Our vision is to gain a predictive understanding of the ecology of lakes at longer and broader scales than has been traditional in limnology. Our conceptual framework uses a nested set of spatial scales, from individual lakes and their watersheds, to hydrologically-linked sets of lakes, entire lake districts, multiple lake districts within the Great Lakes region, and comparative studies of lakes and lake districts around the globe. Our research program is interdisciplinary and aims to understand the ecology of lakes in relation to relevant atmospheric, geochemical, landscape and human processes. Within the NTL domain, we have observed shifts in driver and response variables that are both gradual and abrupt on time scales of years to decades. Examples of rapid changes in lake responses that have been particularly conspicuous to both researchers and many Wisconsin residents include the collapse of valuable Walleye fisheries; increasing fluctuations in lake levels; arrival of new aquatic invaders; and sudden declines in lake water clarity, among others. At the same time, we are also seeing changes in drivers that can cause abrupt change, but abrupt changes have not followed, leading us to ask why. Our research activities are inspired by these observations and are organized around the overarching question: What are the causes and consequences of abrupt ecological change in lakes and their surrounding landscapes?
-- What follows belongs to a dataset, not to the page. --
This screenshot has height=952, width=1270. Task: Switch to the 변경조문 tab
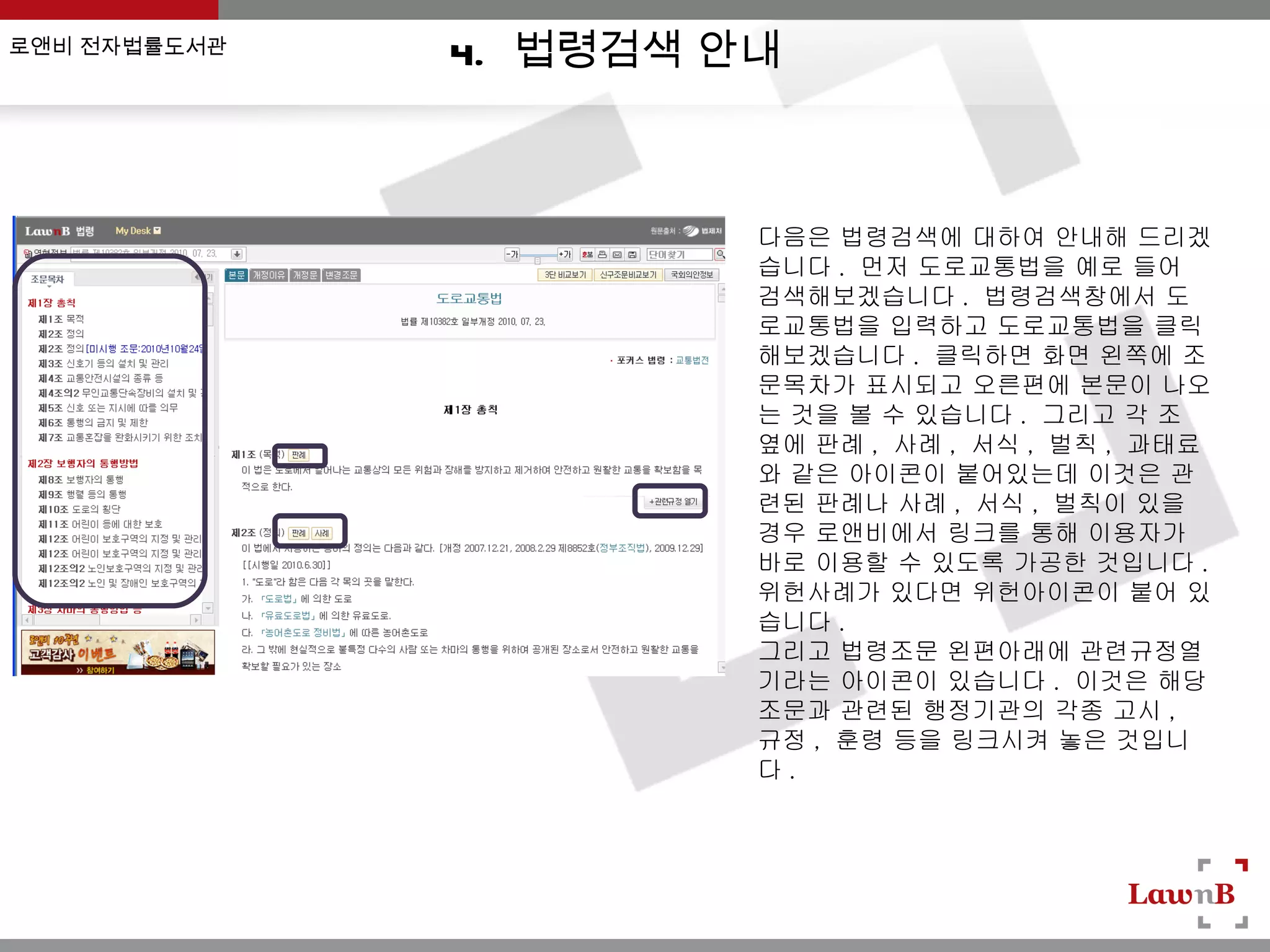point(341,275)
We address the following questions about abrupt ecological change:
Climate variability and lake phenology
What are lake phenological responses to a warmer and more variable climate that may lead to abrupt ecological change?
Interacting drivers and abrupt change in urban aquatic ecosystems
How do interactions of land use/land cover and climate change affect urban aquatic ecosystems?
Interacting drivers and water quality
How do external drivers interact with aquatic invasive species to regulate water quality?
Managing for abrupt change in whole-lake experiments
What causes intentional ecosystem manipulations to persist, revert, or lead to novel states?